(Rows from a dataset)
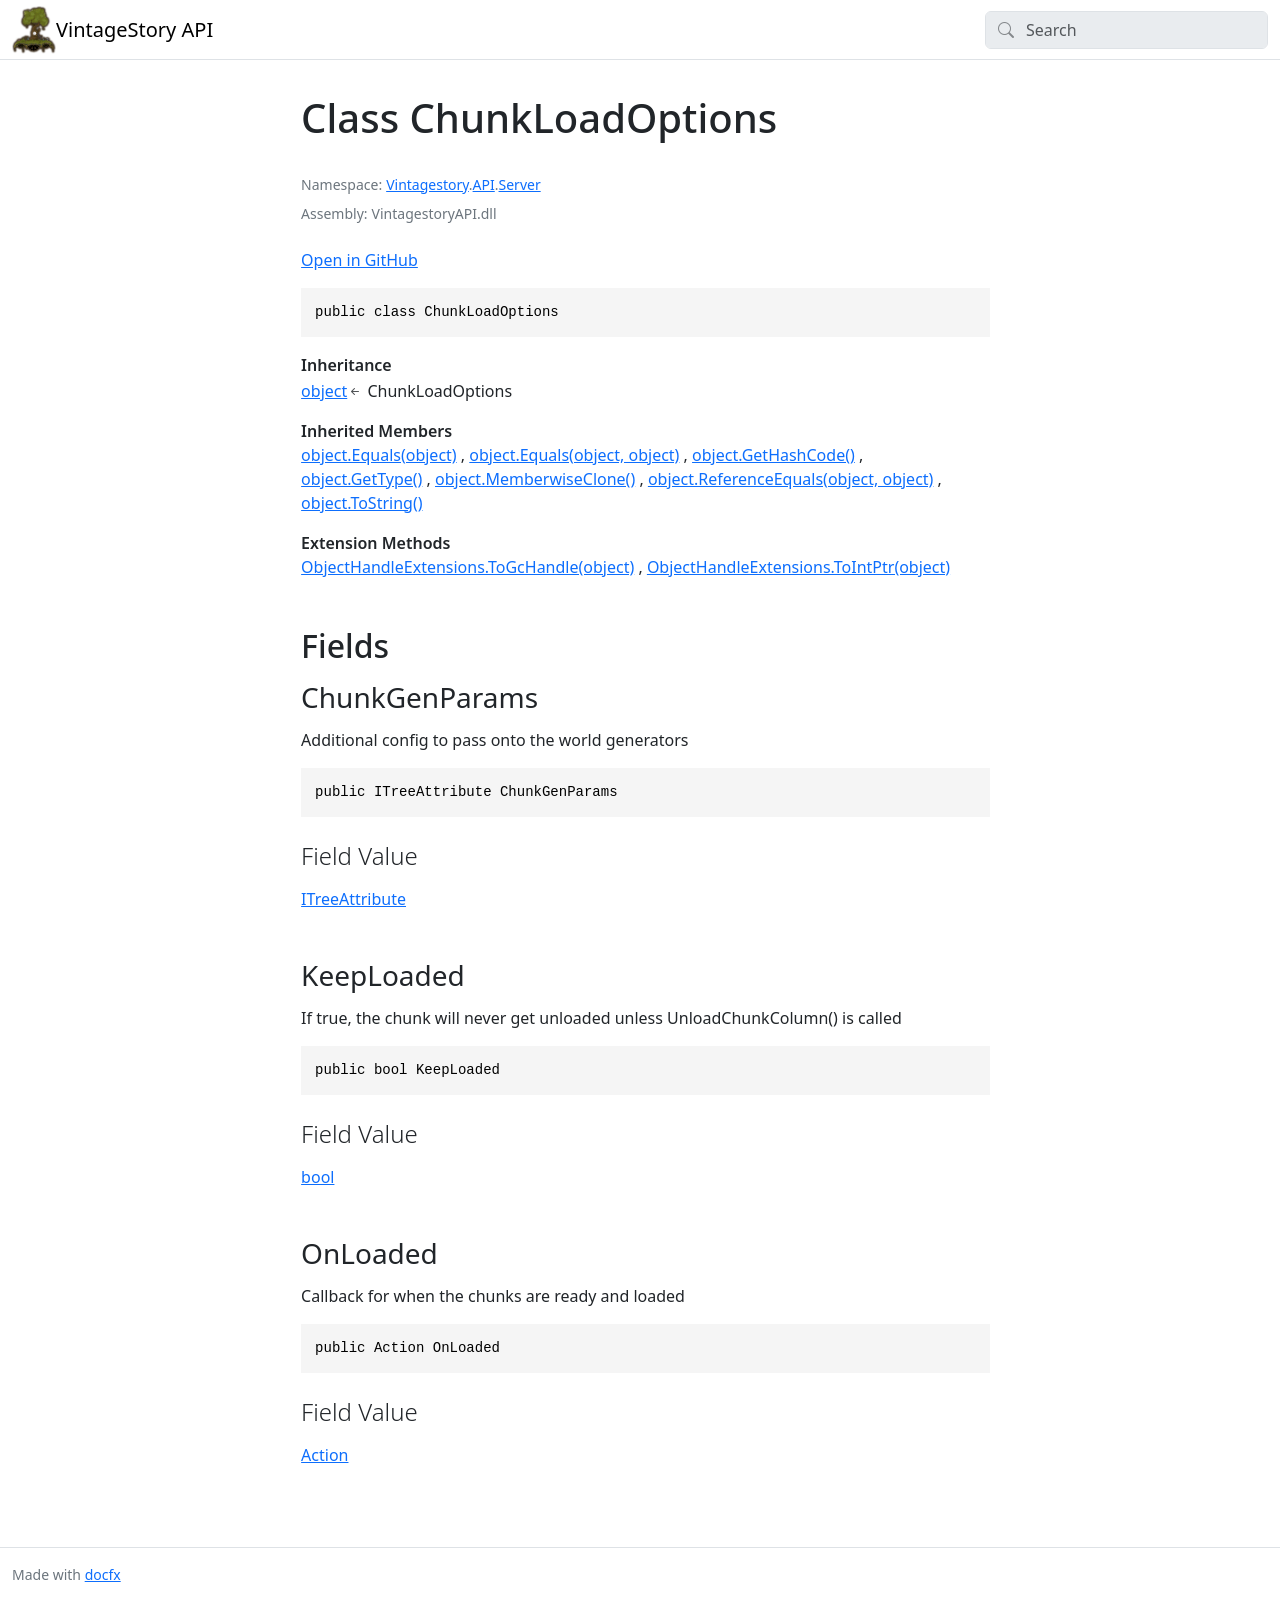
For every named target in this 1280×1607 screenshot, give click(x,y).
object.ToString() (361, 503)
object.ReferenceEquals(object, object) (791, 479)
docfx (103, 1574)
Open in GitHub (359, 260)
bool (317, 1177)
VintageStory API (112, 30)
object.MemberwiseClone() (535, 479)
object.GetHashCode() (773, 455)
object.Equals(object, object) (574, 455)
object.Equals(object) (379, 455)
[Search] (1126, 30)
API (484, 184)
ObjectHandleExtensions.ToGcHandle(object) (467, 567)
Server (520, 184)
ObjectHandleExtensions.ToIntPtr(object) (798, 567)
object (324, 391)
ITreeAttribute (353, 899)
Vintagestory (427, 184)
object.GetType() (361, 479)
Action (324, 1455)
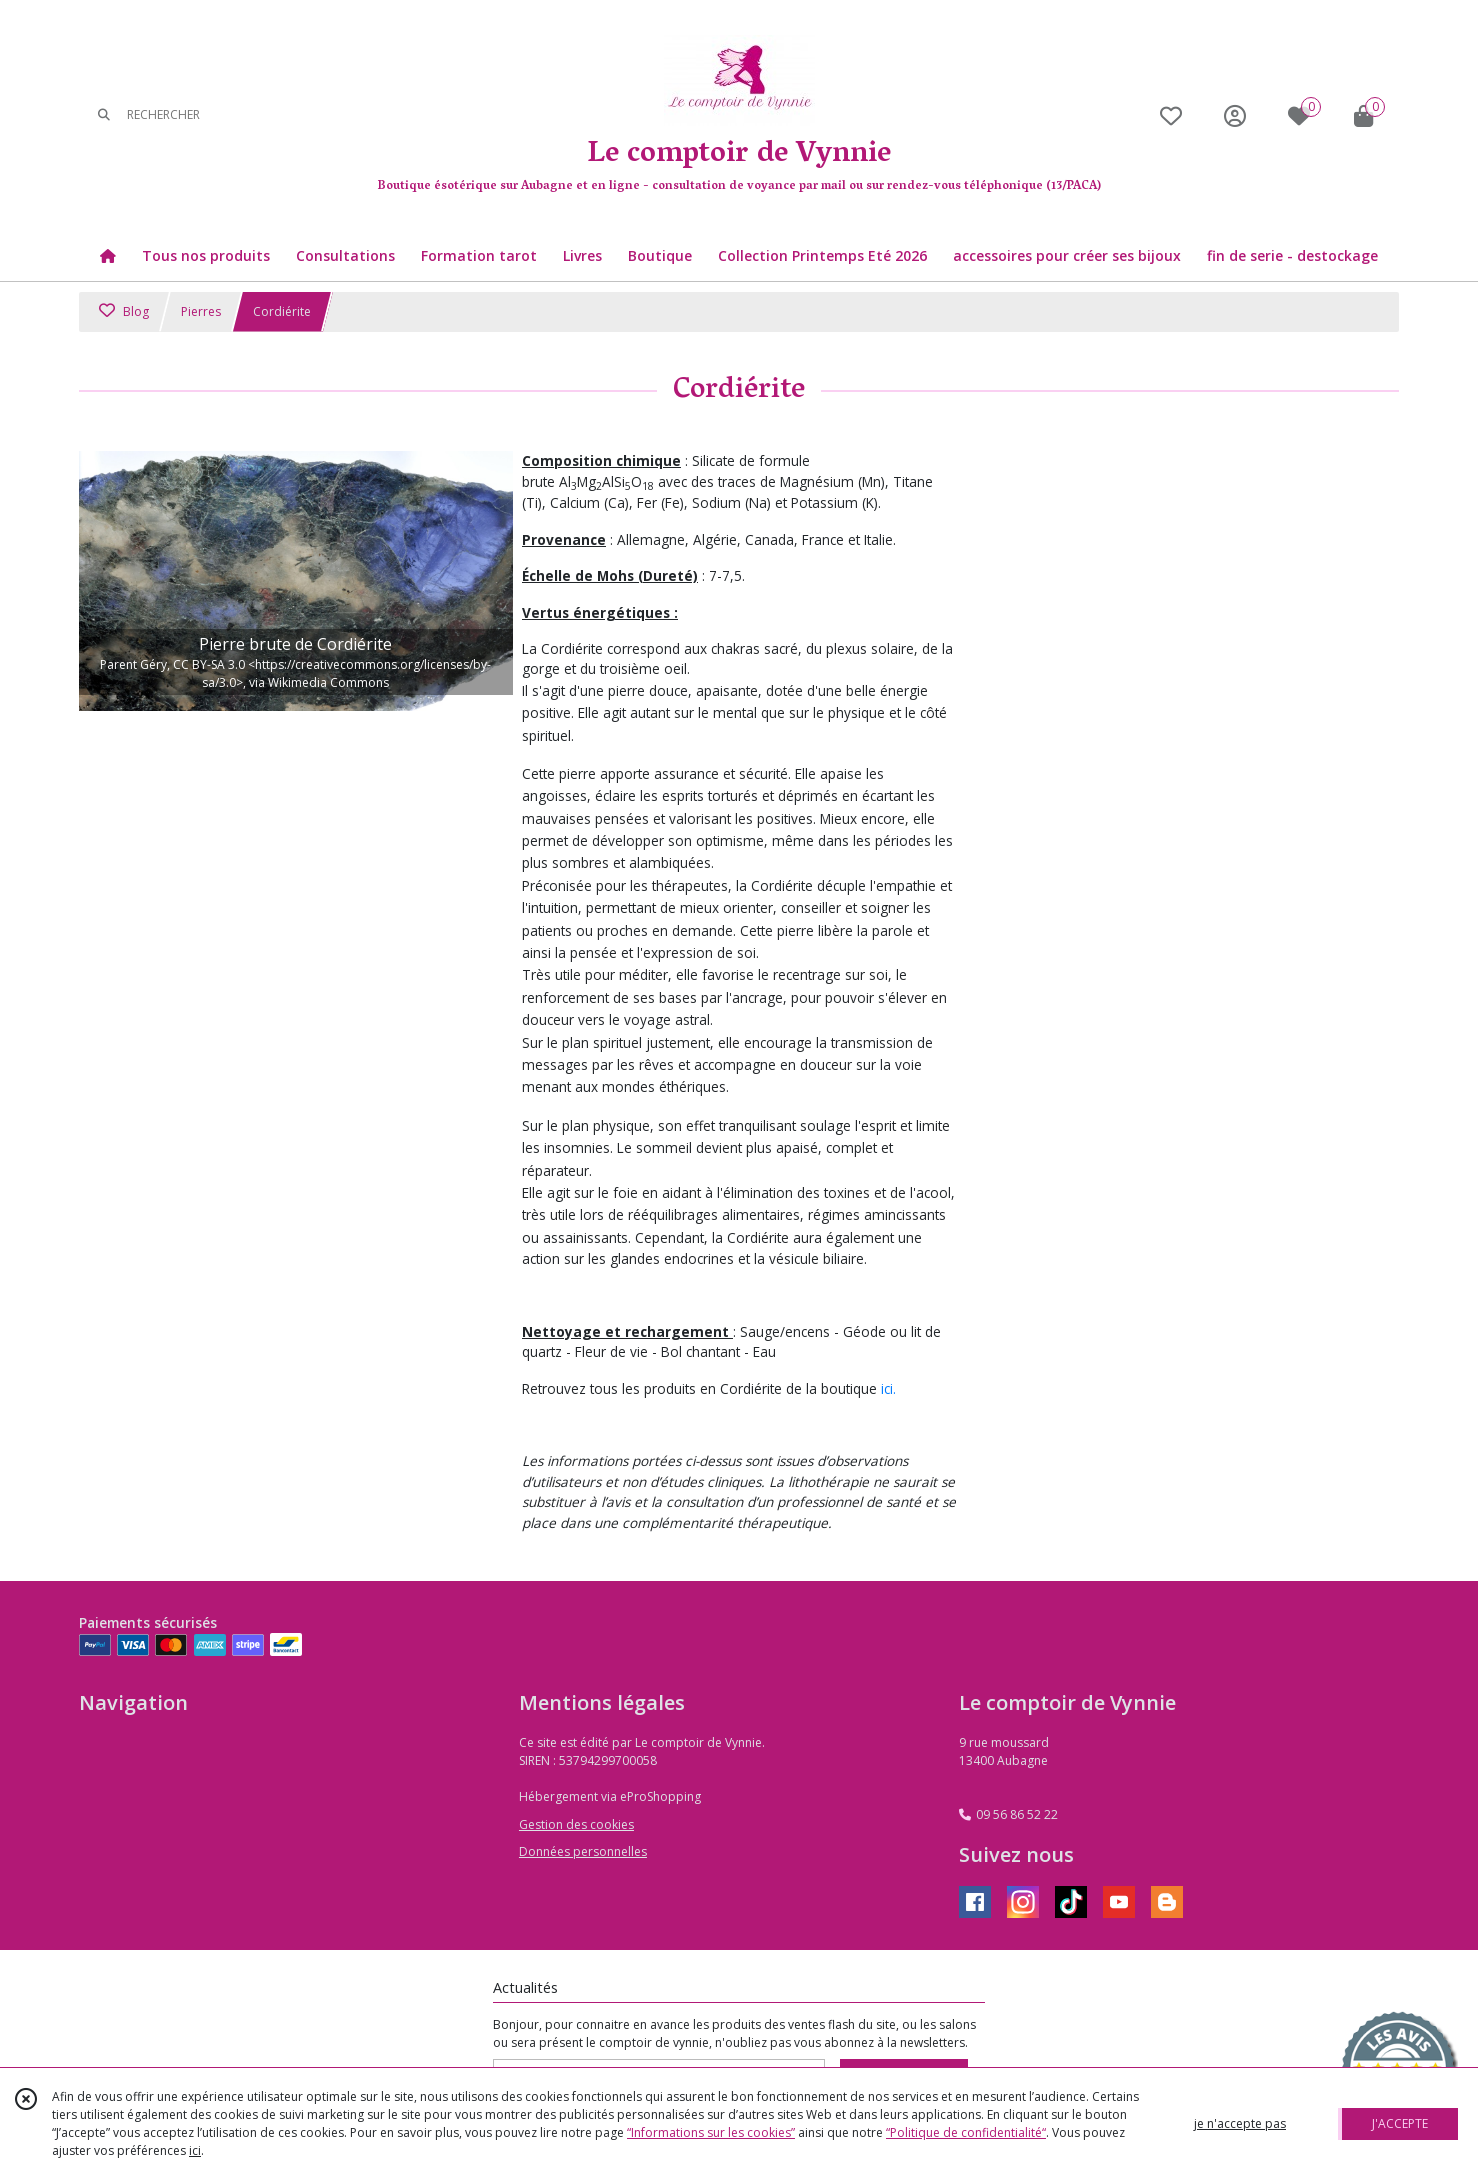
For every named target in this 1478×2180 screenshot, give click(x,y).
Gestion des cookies (576, 1824)
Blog (124, 311)
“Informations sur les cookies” (711, 2132)
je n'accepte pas (1240, 2123)
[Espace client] (1235, 115)
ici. (888, 1388)
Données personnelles (583, 1851)
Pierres (201, 311)
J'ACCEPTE (1400, 2123)
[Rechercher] (104, 115)
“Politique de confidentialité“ (966, 2132)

What is required | Write out the listing from the line with "For every named target in this 1478×2180" up to and including the last line, copying each line unchanged.

Exercise answer |
For every named target in this 1478×2180 screenshot, give click(x,y).
Gestion des cookies (576, 1824)
Blog (124, 311)
“Informations sur les cookies” (711, 2132)
je n'accepte pas (1240, 2123)
[Espace client] (1235, 115)
ici. (888, 1388)
Données personnelles (583, 1851)
Pierres (201, 311)
J'ACCEPTE (1400, 2123)
[Rechercher] (104, 115)
“Politique de confidentialité“ (966, 2132)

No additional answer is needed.